TASK: What is needed is an exact copy of the lines from the one containing "Datenschutz (221, 2439)" through the last line of the records, with no pictures.
*** DATA UNDER STUDY ***
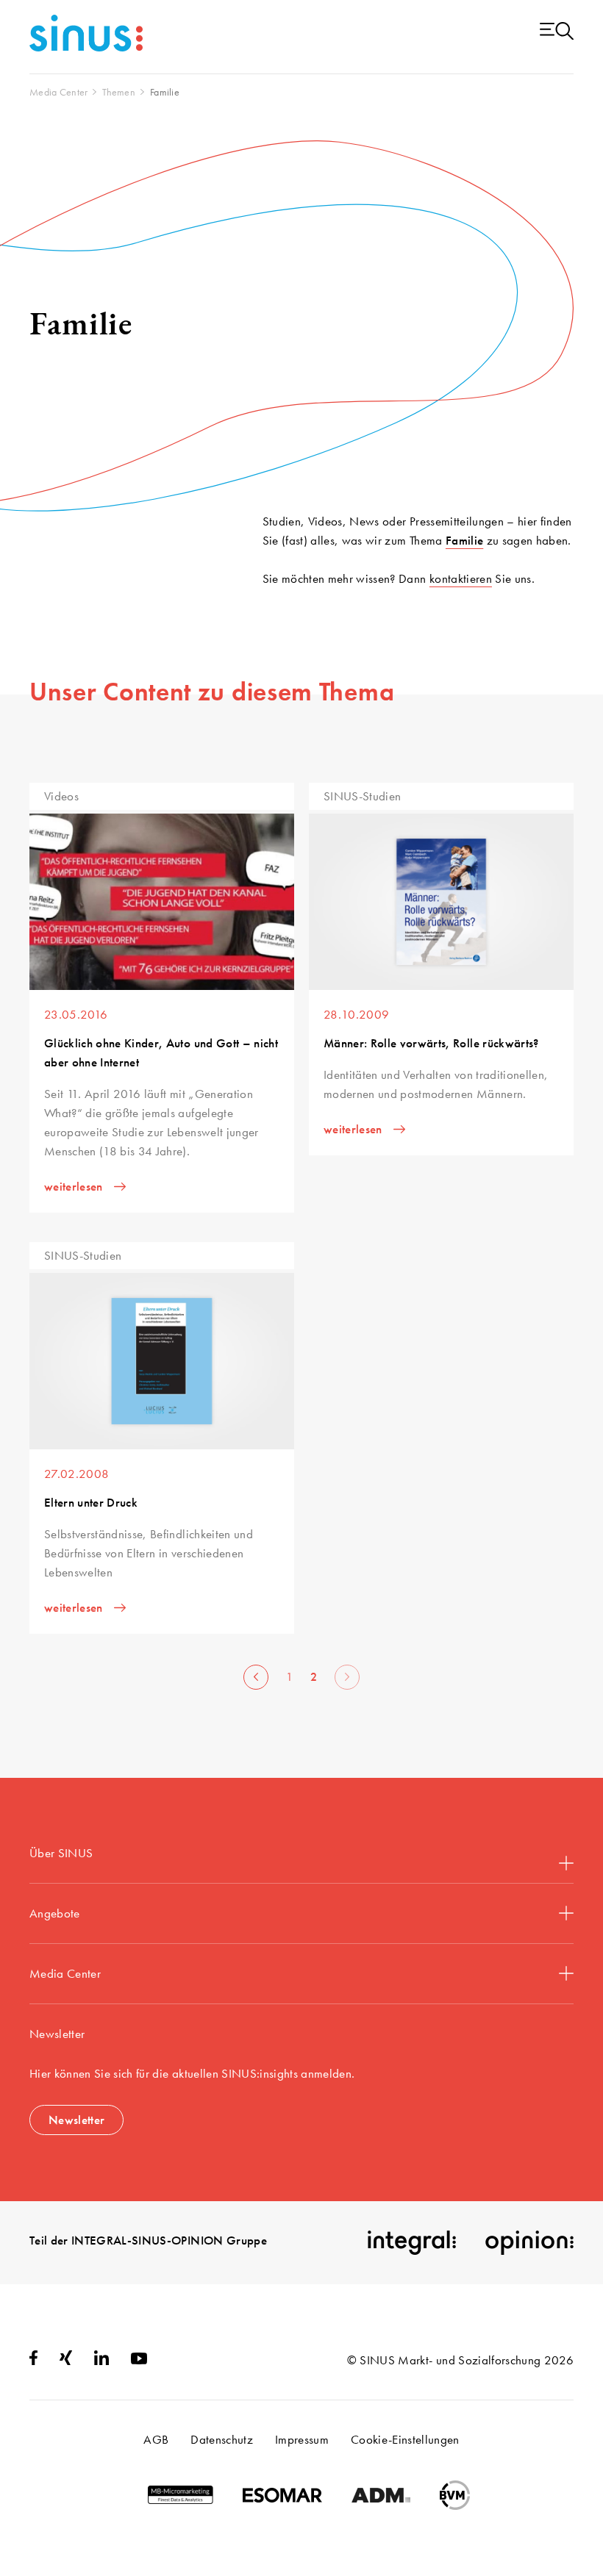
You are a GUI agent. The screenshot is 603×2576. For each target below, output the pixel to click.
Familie (464, 540)
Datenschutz (221, 2439)
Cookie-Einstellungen (405, 2439)
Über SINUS (61, 1853)
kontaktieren (460, 578)
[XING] (65, 2361)
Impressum (302, 2439)
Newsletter (76, 2120)
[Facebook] (33, 2361)
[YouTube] (139, 2360)
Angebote (54, 1913)
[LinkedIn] (101, 2361)
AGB (155, 2439)
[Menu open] (556, 32)
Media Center (65, 1973)
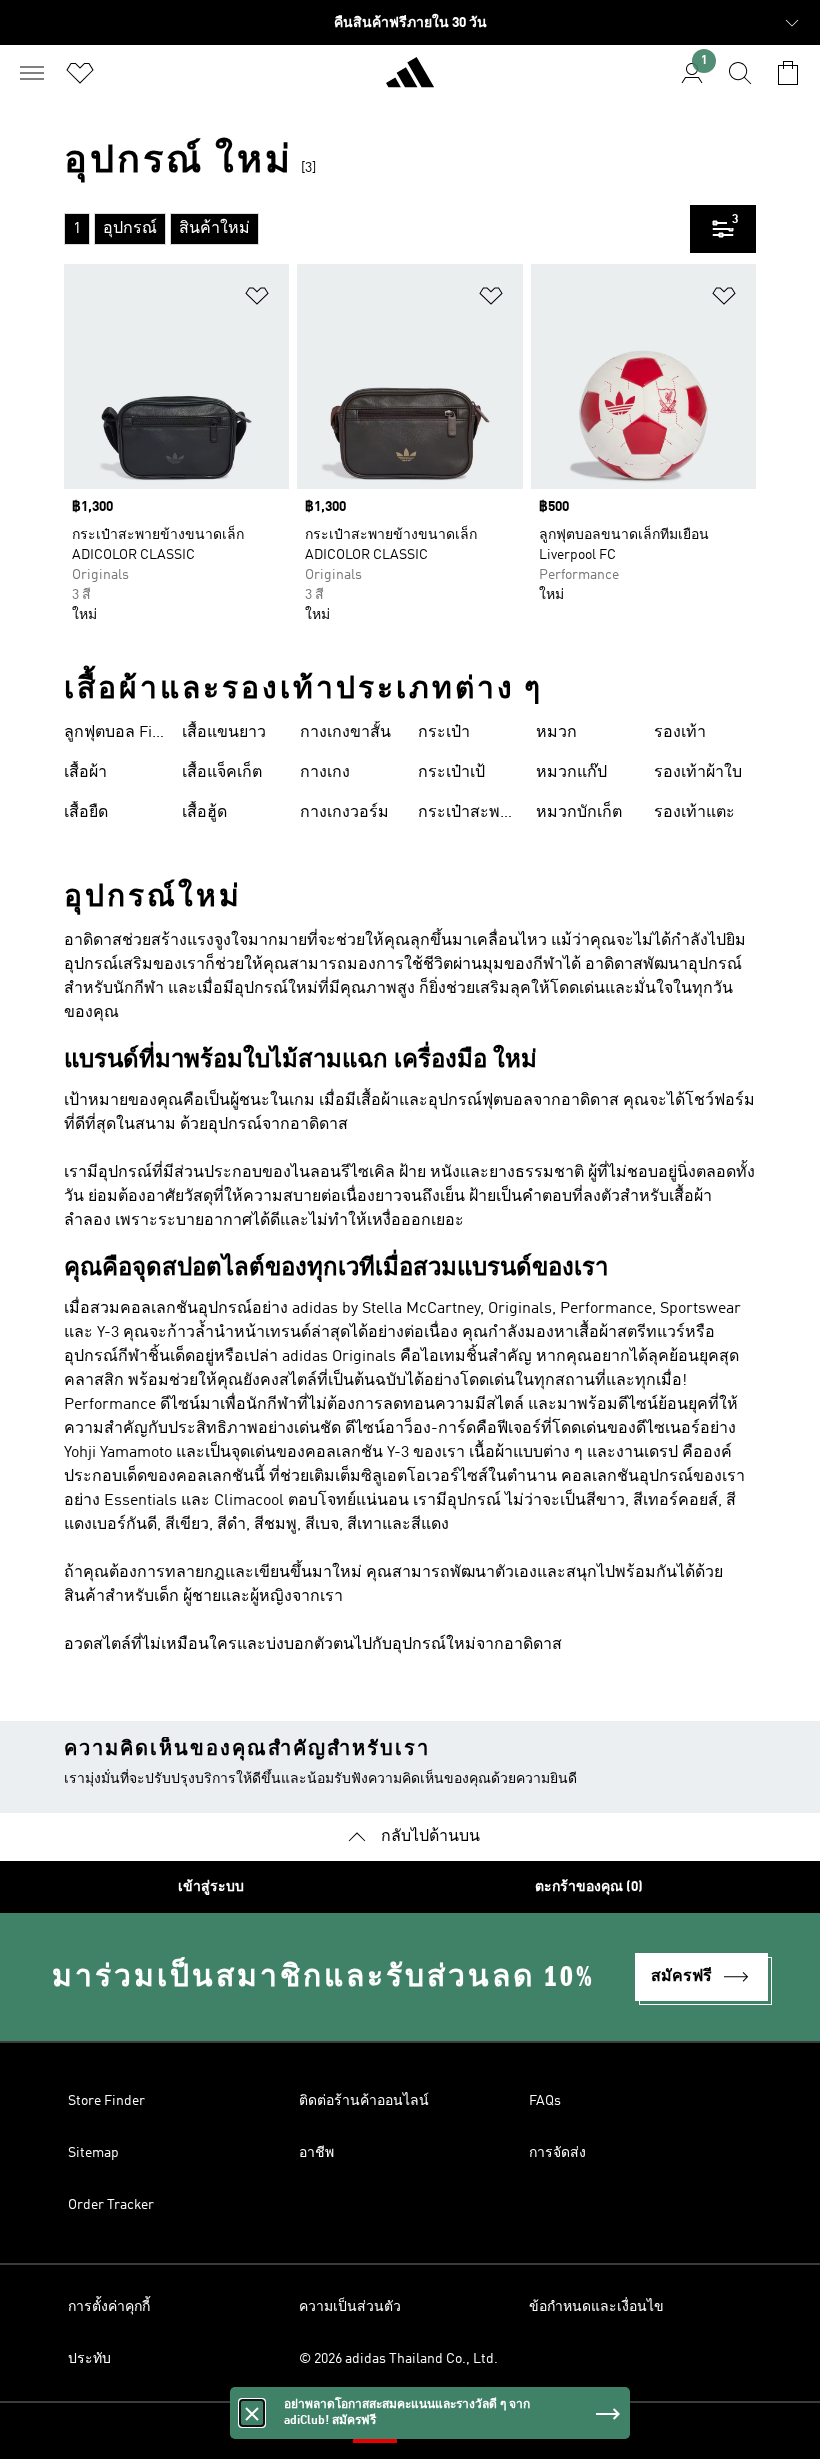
***
RESULT FOR THIS TASK:
Datenschutz (221, 2439)
Cookie-Einstellungen (405, 2439)
Über SINUS (61, 1853)
kontaktieren (460, 578)
[XING] (65, 2361)
Impressum (302, 2439)
Newsletter (76, 2120)
[Facebook] (33, 2361)
[YouTube] (139, 2360)
Angebote (54, 1913)
[LinkedIn] (101, 2361)
AGB (155, 2439)
[Menu open] (556, 32)
Media Center (65, 1973)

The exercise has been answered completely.